◆ **Action item**:
In the entries that follow, find every line containing "option" and copy it.

◆ **Dataset extract**:
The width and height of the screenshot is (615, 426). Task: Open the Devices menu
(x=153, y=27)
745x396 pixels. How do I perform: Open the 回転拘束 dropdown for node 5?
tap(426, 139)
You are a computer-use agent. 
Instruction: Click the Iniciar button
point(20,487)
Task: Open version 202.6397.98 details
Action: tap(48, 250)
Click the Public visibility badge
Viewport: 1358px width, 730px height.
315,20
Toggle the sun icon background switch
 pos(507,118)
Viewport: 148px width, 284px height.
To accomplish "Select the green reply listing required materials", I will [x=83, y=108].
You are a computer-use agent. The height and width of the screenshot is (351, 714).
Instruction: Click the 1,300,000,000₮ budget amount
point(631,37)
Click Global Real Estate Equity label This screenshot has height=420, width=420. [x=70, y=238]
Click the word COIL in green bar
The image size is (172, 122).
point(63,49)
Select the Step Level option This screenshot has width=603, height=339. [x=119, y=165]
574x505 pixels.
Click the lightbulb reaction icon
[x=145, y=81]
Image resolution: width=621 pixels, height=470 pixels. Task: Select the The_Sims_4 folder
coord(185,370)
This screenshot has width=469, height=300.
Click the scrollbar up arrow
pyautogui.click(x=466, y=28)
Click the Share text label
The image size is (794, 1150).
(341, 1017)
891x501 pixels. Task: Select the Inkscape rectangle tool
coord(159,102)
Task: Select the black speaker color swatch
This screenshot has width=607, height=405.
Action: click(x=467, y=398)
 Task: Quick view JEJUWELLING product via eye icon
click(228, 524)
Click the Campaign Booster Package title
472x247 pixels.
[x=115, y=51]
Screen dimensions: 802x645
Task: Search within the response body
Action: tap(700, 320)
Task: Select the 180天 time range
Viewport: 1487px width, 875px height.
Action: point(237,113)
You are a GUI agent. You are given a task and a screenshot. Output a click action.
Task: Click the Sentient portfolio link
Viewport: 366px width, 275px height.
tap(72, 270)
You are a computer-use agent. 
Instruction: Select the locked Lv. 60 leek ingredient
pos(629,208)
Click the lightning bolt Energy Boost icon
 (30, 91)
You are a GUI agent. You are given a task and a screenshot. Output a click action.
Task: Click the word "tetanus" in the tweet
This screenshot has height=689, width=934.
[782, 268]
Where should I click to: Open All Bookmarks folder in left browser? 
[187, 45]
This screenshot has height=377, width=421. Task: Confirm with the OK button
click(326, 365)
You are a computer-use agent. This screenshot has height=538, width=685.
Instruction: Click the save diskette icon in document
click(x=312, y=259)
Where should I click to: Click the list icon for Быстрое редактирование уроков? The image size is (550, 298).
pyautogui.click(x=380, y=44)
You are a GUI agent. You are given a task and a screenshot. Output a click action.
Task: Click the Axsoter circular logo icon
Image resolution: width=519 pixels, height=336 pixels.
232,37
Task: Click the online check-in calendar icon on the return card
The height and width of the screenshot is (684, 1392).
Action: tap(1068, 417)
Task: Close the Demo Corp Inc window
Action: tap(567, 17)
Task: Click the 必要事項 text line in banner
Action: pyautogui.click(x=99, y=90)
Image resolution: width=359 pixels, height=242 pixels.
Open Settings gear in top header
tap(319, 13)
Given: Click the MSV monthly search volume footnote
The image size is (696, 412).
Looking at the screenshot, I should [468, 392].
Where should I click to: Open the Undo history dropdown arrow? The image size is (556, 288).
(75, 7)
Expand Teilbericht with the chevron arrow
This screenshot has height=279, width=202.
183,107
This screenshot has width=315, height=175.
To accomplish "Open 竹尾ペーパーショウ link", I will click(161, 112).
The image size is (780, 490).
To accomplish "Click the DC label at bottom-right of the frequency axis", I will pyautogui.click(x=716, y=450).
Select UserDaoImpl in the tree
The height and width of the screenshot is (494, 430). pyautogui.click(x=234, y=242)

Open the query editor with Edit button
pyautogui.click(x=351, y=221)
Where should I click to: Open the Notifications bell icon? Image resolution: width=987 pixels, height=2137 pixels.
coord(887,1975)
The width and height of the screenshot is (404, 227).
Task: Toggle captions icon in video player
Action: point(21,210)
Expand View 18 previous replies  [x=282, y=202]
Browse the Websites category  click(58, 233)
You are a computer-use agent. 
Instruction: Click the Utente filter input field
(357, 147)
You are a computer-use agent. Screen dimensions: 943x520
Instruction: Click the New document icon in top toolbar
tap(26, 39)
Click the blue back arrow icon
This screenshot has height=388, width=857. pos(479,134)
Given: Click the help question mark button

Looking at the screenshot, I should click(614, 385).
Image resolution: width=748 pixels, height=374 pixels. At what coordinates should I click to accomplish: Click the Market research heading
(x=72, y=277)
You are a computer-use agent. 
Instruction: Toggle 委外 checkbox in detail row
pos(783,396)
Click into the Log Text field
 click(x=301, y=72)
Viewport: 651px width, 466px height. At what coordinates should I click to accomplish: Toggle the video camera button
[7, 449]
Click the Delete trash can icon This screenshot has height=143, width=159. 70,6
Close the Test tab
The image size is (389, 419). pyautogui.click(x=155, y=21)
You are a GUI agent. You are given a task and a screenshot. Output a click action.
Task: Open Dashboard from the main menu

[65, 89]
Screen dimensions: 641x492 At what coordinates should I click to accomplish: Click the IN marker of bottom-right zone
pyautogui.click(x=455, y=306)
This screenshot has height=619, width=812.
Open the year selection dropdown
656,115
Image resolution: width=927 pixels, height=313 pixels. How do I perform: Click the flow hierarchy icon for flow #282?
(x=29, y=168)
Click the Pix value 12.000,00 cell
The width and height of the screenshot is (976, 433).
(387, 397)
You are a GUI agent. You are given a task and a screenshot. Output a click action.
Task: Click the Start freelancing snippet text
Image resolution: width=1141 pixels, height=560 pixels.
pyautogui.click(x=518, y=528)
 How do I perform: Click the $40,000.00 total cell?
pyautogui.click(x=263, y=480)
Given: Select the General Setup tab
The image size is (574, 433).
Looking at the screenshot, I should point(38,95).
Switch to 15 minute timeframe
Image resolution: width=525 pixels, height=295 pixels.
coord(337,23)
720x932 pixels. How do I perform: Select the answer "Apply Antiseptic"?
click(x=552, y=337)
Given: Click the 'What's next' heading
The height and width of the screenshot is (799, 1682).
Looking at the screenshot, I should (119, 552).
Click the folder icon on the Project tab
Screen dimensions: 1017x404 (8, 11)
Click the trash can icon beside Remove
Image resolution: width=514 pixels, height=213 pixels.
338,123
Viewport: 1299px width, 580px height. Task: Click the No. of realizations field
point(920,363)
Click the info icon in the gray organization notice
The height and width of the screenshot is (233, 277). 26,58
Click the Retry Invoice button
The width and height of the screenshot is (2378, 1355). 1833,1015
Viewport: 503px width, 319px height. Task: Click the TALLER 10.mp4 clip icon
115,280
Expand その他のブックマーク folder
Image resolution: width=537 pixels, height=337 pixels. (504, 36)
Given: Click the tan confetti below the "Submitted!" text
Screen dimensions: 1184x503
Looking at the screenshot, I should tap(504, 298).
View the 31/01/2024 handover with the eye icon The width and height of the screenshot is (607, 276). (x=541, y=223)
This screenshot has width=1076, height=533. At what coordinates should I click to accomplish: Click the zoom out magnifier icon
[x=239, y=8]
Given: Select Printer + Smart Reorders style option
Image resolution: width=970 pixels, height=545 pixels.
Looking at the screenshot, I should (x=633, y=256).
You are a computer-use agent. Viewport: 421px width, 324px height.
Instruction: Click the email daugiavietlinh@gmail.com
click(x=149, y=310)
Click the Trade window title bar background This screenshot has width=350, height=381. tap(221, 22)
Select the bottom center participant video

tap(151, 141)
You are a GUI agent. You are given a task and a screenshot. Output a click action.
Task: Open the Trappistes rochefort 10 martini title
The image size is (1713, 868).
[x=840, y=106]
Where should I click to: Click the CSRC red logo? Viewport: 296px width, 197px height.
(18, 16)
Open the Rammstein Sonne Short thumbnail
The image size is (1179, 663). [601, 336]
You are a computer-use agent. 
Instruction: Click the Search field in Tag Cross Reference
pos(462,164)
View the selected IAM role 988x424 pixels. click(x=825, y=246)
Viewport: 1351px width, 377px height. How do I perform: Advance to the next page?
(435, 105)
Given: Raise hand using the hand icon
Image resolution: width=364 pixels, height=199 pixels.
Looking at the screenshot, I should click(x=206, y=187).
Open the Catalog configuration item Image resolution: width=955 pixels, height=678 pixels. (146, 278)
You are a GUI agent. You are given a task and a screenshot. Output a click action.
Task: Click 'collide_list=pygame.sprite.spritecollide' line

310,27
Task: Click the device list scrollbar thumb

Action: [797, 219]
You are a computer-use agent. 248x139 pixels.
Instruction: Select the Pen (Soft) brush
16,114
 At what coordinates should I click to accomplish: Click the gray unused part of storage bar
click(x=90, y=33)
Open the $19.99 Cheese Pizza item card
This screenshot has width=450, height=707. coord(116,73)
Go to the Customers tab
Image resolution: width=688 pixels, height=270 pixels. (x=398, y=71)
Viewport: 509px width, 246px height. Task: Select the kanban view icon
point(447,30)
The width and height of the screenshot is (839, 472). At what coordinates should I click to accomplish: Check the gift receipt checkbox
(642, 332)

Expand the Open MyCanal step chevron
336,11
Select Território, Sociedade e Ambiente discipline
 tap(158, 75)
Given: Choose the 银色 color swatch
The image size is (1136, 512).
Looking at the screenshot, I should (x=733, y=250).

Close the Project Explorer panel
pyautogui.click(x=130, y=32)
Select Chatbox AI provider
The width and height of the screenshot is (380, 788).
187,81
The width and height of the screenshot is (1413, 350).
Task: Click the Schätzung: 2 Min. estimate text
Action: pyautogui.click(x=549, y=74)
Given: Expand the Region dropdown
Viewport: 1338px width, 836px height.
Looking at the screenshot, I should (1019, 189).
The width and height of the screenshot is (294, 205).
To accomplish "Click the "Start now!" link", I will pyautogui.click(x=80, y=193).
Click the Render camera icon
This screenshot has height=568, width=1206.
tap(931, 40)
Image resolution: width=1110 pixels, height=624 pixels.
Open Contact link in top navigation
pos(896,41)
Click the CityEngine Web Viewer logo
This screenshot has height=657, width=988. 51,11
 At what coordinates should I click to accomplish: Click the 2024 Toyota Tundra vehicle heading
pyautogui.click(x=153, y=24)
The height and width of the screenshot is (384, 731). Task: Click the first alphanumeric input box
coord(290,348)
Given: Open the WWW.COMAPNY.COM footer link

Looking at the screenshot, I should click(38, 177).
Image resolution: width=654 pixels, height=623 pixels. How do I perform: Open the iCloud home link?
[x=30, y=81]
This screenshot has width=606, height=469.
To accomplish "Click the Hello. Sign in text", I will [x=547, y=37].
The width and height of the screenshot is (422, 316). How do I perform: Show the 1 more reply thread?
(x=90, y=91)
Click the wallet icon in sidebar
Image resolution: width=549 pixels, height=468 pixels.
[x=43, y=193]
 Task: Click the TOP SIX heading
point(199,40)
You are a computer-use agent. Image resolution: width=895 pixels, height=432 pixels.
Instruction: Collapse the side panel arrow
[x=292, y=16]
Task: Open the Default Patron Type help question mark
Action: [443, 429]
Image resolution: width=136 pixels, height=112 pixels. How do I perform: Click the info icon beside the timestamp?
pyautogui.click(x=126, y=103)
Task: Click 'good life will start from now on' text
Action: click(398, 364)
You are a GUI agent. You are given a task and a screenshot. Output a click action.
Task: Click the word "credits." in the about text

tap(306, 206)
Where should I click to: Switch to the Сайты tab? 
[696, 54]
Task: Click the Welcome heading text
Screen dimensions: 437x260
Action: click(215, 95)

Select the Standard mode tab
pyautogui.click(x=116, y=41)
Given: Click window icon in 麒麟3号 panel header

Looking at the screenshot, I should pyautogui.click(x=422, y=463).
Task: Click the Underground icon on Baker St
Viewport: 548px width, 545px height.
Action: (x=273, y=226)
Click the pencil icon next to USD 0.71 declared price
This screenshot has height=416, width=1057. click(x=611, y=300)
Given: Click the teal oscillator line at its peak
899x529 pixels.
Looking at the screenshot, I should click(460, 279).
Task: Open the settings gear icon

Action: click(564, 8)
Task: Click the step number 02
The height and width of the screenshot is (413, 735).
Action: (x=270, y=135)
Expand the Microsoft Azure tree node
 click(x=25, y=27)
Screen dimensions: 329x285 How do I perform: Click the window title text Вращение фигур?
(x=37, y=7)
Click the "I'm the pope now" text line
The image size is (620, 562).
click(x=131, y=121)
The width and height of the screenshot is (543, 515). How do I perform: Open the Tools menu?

◆ **Finished task**:
Select the Step Level option This screenshot has width=603, height=339. [x=119, y=165]
Given: Select Printer + Smart Reorders style option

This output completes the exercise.